Hoy interesa el Pregón y el pregonero. Importa menos si las autoridades están en el palco o en el escenario. Más discutible parece que el Pregón sea gratis, aunque no siempre se llena el Falla. En Jerez se venden las entradas del Villamarta a tres euros, con fines benéficos, que es lo que se debería hacer en Cádiz. Serviría para una obra de caridad.

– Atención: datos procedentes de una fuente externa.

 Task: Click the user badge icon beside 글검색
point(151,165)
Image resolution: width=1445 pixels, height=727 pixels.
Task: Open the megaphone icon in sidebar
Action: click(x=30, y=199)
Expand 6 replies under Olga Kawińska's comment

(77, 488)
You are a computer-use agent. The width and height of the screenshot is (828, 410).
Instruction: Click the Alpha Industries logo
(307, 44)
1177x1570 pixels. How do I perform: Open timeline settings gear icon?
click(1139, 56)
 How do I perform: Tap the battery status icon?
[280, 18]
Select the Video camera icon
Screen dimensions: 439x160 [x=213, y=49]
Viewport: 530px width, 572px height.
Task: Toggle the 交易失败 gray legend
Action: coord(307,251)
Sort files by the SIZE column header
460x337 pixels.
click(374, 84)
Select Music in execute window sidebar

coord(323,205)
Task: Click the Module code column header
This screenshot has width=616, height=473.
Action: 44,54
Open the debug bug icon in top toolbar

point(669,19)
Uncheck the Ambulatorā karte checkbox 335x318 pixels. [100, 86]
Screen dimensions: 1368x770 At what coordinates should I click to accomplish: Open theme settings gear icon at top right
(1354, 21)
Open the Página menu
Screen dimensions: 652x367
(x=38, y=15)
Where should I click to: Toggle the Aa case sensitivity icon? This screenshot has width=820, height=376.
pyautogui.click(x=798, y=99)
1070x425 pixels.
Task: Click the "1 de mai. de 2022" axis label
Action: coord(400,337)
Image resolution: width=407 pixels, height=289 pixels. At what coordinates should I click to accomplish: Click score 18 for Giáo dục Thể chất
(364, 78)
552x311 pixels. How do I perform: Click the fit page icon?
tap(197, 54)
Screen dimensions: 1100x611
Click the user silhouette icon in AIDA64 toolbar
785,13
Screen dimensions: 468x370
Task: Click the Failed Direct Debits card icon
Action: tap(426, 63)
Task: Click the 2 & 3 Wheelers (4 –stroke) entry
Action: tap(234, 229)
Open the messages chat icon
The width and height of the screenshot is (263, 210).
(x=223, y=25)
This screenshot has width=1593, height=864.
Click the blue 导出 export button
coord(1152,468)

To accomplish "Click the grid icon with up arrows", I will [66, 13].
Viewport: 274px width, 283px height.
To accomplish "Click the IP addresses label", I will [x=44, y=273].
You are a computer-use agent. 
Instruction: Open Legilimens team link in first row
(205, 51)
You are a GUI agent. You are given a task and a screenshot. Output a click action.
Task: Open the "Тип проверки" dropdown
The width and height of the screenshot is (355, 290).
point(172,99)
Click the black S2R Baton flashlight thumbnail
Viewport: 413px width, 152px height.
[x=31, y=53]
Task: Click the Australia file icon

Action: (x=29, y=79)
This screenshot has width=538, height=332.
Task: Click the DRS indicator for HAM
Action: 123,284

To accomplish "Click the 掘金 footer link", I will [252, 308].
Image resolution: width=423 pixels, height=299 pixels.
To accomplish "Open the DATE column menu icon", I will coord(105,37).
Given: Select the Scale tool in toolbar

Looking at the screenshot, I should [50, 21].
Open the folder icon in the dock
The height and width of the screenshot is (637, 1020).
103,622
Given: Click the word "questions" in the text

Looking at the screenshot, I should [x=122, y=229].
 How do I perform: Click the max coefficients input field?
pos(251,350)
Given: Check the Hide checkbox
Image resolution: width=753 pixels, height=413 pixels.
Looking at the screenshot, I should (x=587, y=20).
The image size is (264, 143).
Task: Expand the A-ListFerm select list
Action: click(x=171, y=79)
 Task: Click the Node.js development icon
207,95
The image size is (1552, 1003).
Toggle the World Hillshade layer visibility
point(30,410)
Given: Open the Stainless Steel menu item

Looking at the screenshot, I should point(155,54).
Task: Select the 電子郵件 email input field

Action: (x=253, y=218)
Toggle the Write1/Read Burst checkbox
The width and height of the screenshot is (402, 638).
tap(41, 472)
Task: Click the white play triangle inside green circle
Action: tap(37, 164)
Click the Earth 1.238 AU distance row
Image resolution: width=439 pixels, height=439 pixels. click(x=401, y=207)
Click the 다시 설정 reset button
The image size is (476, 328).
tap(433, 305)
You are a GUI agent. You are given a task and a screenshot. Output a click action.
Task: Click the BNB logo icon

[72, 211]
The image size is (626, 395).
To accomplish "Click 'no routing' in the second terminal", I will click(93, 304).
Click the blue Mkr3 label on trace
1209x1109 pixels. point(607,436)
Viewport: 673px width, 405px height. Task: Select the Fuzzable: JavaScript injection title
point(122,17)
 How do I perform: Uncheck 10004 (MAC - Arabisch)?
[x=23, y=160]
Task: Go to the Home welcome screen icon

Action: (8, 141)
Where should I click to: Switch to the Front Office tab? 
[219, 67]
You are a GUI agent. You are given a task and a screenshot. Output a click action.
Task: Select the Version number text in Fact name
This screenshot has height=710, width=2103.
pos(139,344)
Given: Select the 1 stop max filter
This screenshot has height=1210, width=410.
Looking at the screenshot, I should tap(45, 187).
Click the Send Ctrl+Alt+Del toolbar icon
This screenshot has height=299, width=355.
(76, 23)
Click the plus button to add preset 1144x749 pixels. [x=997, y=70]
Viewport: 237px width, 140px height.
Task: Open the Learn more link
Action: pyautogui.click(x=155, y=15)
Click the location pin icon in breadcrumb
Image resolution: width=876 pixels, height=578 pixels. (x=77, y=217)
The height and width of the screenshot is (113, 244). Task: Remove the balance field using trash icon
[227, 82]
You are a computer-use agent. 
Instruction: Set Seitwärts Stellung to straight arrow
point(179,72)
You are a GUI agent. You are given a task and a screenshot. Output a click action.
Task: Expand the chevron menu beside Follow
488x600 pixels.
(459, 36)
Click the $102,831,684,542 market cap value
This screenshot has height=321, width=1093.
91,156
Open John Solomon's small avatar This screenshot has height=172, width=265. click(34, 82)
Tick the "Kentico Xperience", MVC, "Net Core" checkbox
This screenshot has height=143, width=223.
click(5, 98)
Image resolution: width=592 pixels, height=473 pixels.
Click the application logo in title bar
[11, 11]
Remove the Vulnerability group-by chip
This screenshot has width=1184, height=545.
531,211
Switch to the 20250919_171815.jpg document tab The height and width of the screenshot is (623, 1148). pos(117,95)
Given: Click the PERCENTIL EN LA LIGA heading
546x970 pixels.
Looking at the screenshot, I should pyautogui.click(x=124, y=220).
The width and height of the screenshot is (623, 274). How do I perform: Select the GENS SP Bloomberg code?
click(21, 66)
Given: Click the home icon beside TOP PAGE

A las autoridades se les debe dar su sitio, en el Pregón y en todo. Pero, cuidado. El protagonista de la Semana Santa no puede ser el alcalde. Esto va camino de que publiquen la foto del Kichi penitente en todos los medios de España. Si no quiere ir en la presidencia del Nazareno, que no vaya. Estará incumpliendo su deber de representar a todos los gaditanos, también a los creyentes, que seguramente en Cádiz son más que los no creyentes. Y si quiere ir en la penitencia, con su madre, que vaya, pero con la cara tapada, que es como se hace penitencia de verdad. Y si no quiere entregar el bastón de mando en Santa María, que se lo quede en el Ayuntamiento. El hermano mayor, José Manuel Verdulla, no debería ir a recogerlo. El Nazareno no necesita el bastón de este alcalde. Tiene el suyo, el de verdad, que es la cruz de carey y plata. Y las horquillas de sus cargadores, que lo llevan en sus hombros para que sea el Señor de Cádiz. El protagonista de la Semana Santa está siempre (o sea, siempre) en lo alto del paso.
Suerte, Jesús Devesa. Te lo mereces.